Ahmadinejad and Columbia University
Columbia University: Supporters of terrorism and genocide welcome, but not the ROTC. There is something wrong with this picture. From FoxNews:
Columbia University said it would welcome any notable figure visiting the United States - even Adolf Hitler himself - to speak to students and faculty at the Ivy League college.But there are those who question what the New York college's standards are. They ask why a school that will not allow an ROTC program to be part of its curriculum would allow Mahmoud Ahmadinejad, one of America's avowed enemies, onto its campus.
Ahmadinejad has routinely called for the annihilation of Israel, and it is Iran that has supported, along with Syria, Hezbollah and other armed terrorist groups operating in the Palestine Authoity. It is also Iran that has been supplying arms, munitions, training, personnel and money to al-Qaeda in Iraq and other sectarian militant factions operating to destabilize efforts to establish democracy in Iraq.

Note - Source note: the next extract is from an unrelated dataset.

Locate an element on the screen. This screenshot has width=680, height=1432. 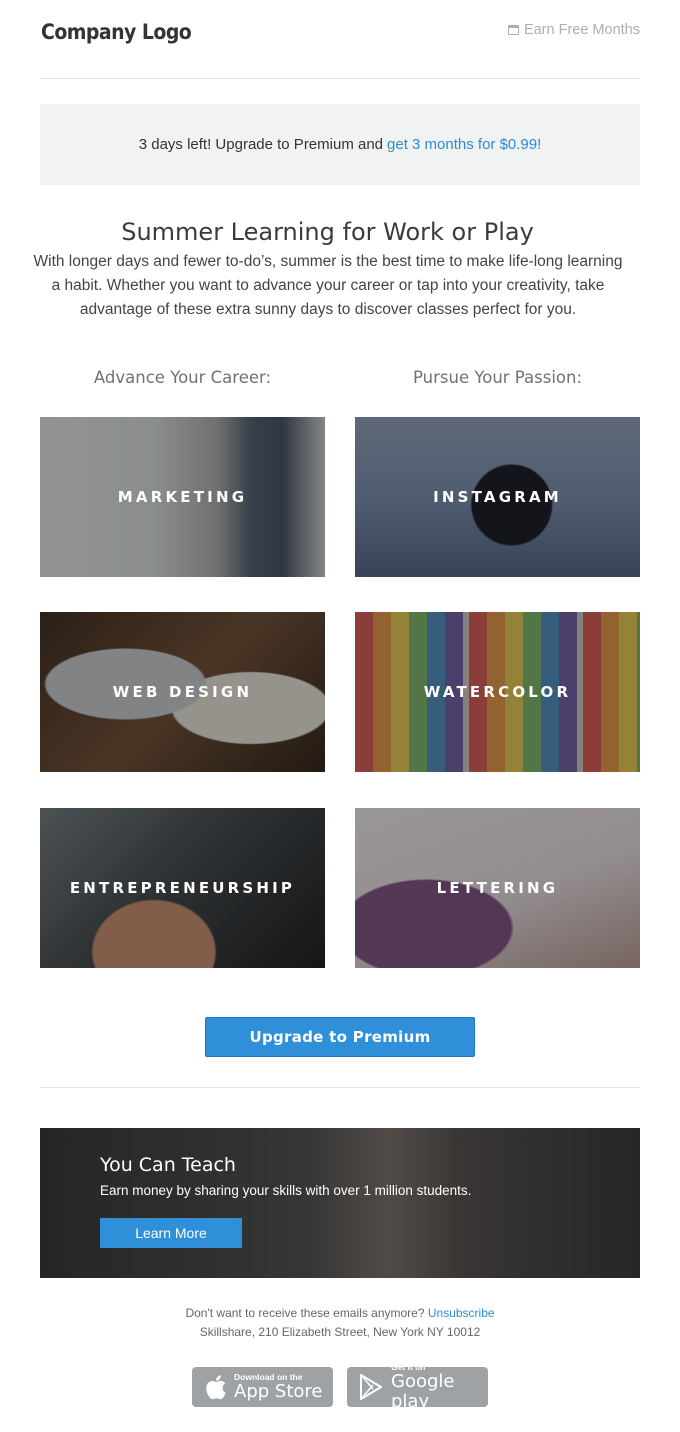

Columbia has also made it clear that if this were 1940 they would welcome Hitler, the man who originated the annihilation of the Jews and brought the world the Holocaust. Hitler was directly responsible for the murder of millions of people for no greater crime than their religious beliefs.
I suppose that Columbia would also welcome with open arms Stalin, Mao, Pol Pot and a host of other mass murderers.

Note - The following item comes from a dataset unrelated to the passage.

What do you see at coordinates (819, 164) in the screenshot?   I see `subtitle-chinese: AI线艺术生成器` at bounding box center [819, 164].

Critics wonder why the leader of a nation that exports terrorism is allowed to speak, but the leader of an American organization that seeks to secure U.S. borders was not.

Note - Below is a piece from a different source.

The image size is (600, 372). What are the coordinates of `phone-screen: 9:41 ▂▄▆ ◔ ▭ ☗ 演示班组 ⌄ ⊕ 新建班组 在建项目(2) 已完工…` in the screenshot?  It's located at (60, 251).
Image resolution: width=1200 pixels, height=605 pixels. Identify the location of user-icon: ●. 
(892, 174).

I guess the answer is simple: Like nearly all universities in America, it is controlled by the hate-America, hate-Bush crowd of leftists. They love America's enemies regardless of how many people they have helped to murder. The leader to secure borders referenced was the leader of the Minutemen who is pushing to secure our nation's borders to reduce the influx of illegal aliens.
However, for me, it's the not allowing ROTC programs on campus that gets my goat.
Whether or not Ahmadinejad should be allowed to speak is something open to debate. As he is the leader of a nation that committed an act of war against the United States, and he was directly involved in that act, as well as the fact that Iran is carrying out covert (and occasionally overt) acts of war against our allies in the Middle East, I don't think he should be allowed such platforms.
Although it is true that the U.N. treaty forces the U.S. to not deny access to any world leader, regardless of how repugnant that "leader" is, is just one more reason to say that the U.N. has outlived its usefulness.
As for Ahmadinejad, I am with the protestors: Iwannajihad Ahmadinejad Go Home!